In yet another episode heavily dominated by Andy and his insecurities, he continues to try and convince people of his leadership by taking some of the “troops” on a field trip to Gettysburg. After delivering a long winded speech comparing war to paper sales, we are finally treated to some comic relief when Gabe is mistaken for Abraham Lincoln (which isn’t the first time). Gabe embraces his new role as the former President, and delivers a hysterical performance, tying his own suffering into the monologue.
While half the staff holds down the fort back in Scranton, Robert stops in and gives them an impromptu challenge to come up with new ideas, and adds that they should feel free to “get weird with it.” Well, that they do. Ryan comes up with an idea to invest in origami, the next big Japanese craze to hit America since sushi. Stanley underwhelms Robert with his idea of women’s paper, even after attempting to play the race card with it. The only idea that invigorates Robert comes from a very unlikely source—Kevin. Kevin’s analysis of cookie placement in the vending machine spurs Robert to shift the focus of their product line, and credits Kevin with the concept. However, Robert also learns about Kevin’s Big Mac idea (take one ingredient a day out of a Big Mac and save it, so that by week’s end you have a free Big Mac), and realizes his cookie pitch was not a metaphor, it was literally a cookie concern.

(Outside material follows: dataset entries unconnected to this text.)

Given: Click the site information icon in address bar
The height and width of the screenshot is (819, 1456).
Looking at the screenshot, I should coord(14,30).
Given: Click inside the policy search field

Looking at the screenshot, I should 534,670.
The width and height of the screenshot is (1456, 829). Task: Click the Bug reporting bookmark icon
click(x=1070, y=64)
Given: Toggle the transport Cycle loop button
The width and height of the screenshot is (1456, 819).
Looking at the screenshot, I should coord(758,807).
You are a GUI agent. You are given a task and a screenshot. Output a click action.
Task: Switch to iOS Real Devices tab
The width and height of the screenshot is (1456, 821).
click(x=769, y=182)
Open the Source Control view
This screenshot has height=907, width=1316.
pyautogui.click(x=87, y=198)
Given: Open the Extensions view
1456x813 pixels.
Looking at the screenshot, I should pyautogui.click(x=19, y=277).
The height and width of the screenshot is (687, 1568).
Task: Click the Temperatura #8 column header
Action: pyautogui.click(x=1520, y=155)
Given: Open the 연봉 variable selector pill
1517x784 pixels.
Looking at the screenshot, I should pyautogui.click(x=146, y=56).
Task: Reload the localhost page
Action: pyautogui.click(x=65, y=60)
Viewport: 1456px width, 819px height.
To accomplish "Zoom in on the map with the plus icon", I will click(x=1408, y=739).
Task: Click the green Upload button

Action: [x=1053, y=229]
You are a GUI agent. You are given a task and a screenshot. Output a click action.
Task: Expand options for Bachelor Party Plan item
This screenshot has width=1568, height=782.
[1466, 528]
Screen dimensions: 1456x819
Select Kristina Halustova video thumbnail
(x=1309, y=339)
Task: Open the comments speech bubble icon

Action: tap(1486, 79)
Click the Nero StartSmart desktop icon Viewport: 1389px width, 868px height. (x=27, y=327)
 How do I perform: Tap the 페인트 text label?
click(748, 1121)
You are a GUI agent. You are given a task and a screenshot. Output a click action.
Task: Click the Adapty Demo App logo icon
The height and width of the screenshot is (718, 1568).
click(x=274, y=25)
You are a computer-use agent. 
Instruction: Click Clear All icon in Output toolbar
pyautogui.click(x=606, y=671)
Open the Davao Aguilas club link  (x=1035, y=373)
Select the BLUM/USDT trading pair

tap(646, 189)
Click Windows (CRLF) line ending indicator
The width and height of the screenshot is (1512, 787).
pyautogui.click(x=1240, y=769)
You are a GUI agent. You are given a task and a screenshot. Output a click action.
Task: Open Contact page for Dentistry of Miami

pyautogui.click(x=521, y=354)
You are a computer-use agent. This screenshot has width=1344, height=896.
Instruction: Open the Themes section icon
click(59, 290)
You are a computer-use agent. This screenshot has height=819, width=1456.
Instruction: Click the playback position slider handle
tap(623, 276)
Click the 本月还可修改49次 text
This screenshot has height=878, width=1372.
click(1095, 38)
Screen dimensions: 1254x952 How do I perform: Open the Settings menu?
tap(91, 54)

Back over at Gettysburg, Dwight adamantly insists that Schrute Farms was a bloodier battlefield, only to find out from a historian that Schrute Farms was a refuge site for dandies and dreamers. Meanwhile, Andy grows frustrated with the lack of enthusiasm shown by his underlings, and vents his frustrations to Jim and Darryl.
The show’s saving grace was incorporating the entire cast into the mix. Although it was mostly a toxic combination of Andy and Robert again, it had enough cameo shots to ease the pain. However, the pity party for Andy needs to stop. If the writers want us to move on from the Michael Scott era, then stop reminding us week after week that Andy is the new manager. Just let him be the boss and go about running the company.
Also, it is still so unclear what the developing storylines of the season are, if there are any at all. After last week’s episode, there was potential for a growing plot involving Jim’s health, which wasn’t addressed at all in this episode. Some sitcoms can get away with never really developing a lingering story, but The Office doesn’t have this luxury, considering they have had developing sagas for eight seasons.
The show has really been picking up lately in the comedic department, but came to a screeching halt with this episode. Then again, this should surprise no one, considering the writers chose “Gettysburg” as the optimal location to draw laughs.
Andy – “I can’t force you to go. You’re not my slaves. Thanks to Gettysburg.”
Ryan – “Robert, you got your sheep. You got your black sheep. And I’m not even a sheep. I’m on the freaking moon.”
Jim – “Of course we’re not tourists. We’re just people that aren’t from here that are taking a tour.”
Dwight – “Mad props to Gettysburg.”
Ryan – “Origami—it’s the sushi of paper.”
Stanley – “Paper for women. Pink, scented, and silky soft. Now, you can watch the game, and she can write a letter to her sister.”
Ryan – “Okay, we are now on a planet where Kevin is the most creative person around, and I am just some good looking guy.
Gabe – (performing as Abe Lincoln) “Perhaps a trip to the theater will enlighten my spirits.”
Phyllis – “All I had for breakfast was oatmeal, yogurt, coffee, orange juice and toast—two poached eggs and half a sandwich on the bus.”
Jim – “I’m wearing a very pink hat. I’ve been getting weird looks all day because I’m pretty sure ‘DM Does GB’ means something sexual.”